» **BRIEF**:
Print every line of the records below word for word, leaving out the pictures.

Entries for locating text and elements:
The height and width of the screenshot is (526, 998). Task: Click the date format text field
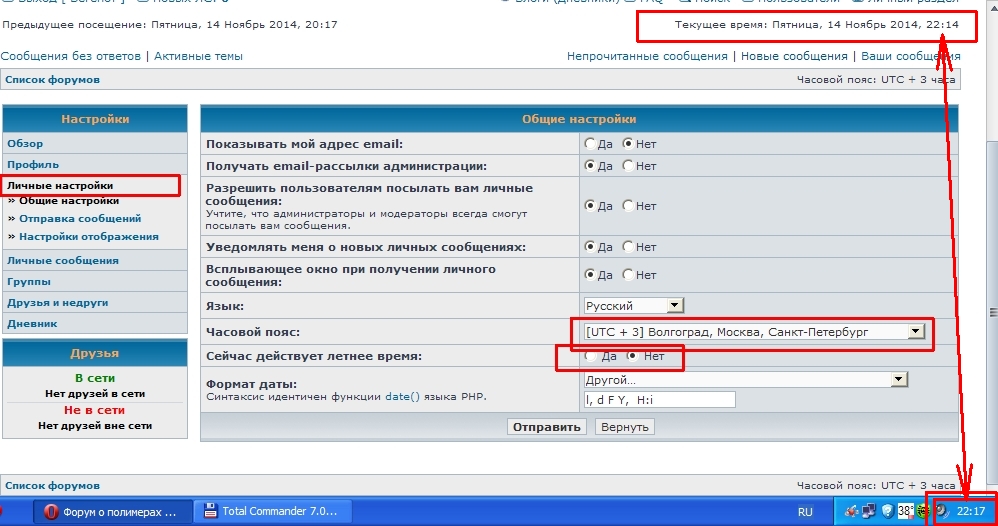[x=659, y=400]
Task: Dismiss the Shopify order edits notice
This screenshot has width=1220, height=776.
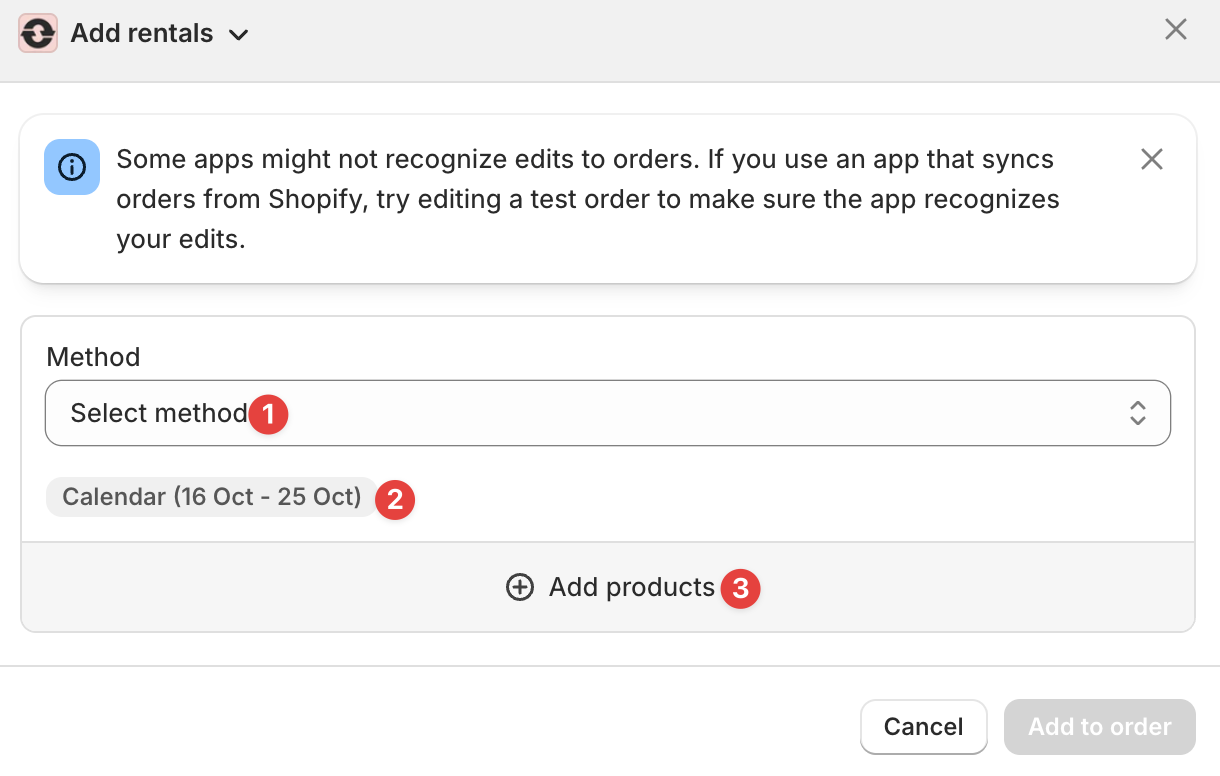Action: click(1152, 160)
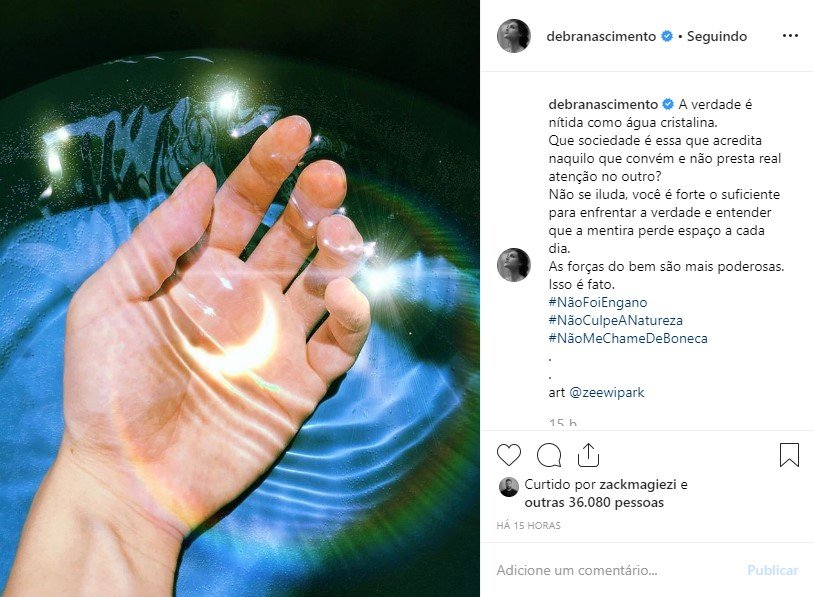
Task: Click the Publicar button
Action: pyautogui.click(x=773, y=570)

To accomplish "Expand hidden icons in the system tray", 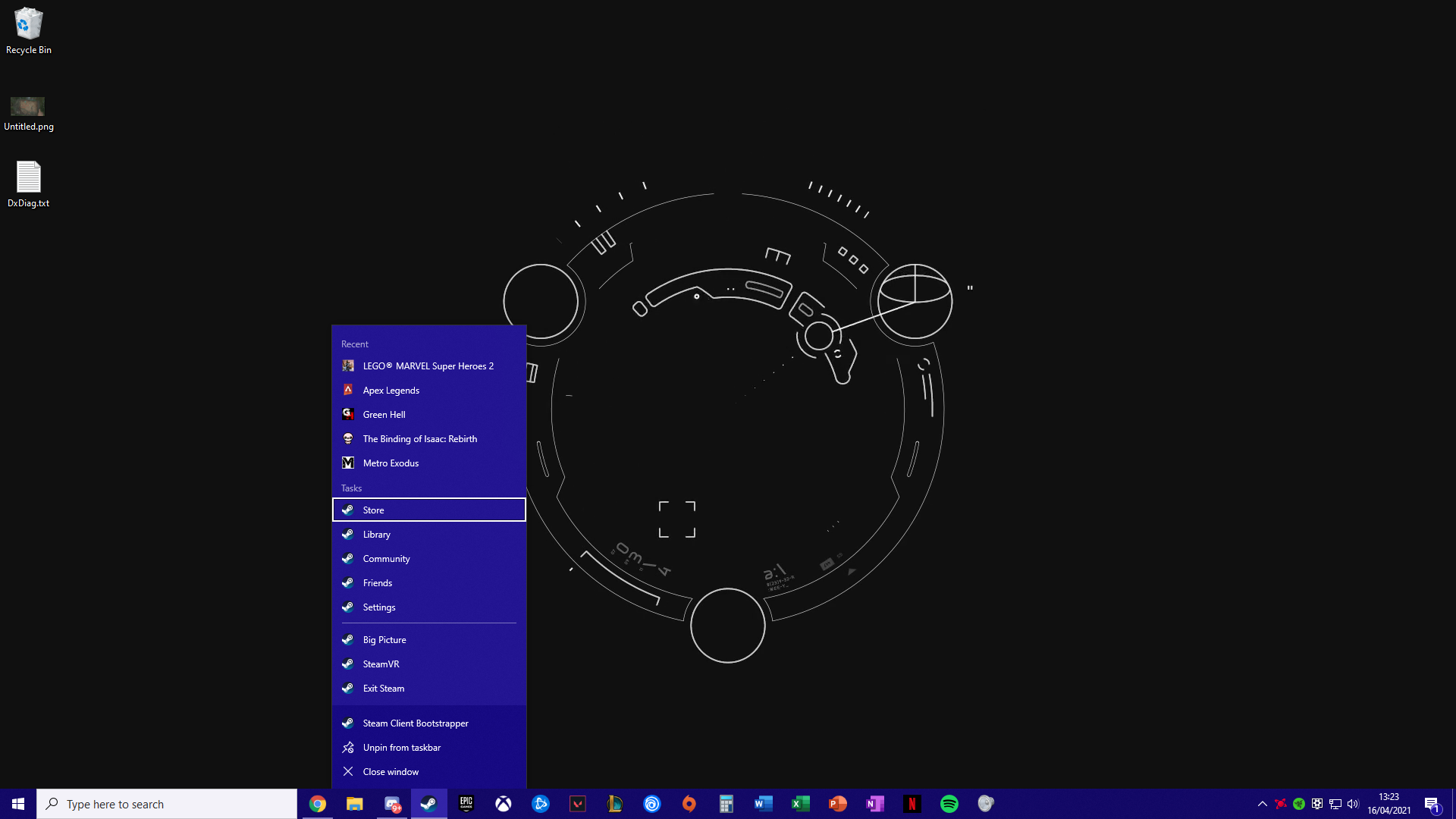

» **ANSWER BELOW**:
The height and width of the screenshot is (526, 998). Task: Click the date format text field
[x=659, y=400]
Task: Dismiss the Shopify order edits notice
This screenshot has width=1220, height=776.
Action: click(1152, 160)
Task: Click the Publicar button
Action: pyautogui.click(x=773, y=570)

To accomplish "Expand hidden icons in the system tray", 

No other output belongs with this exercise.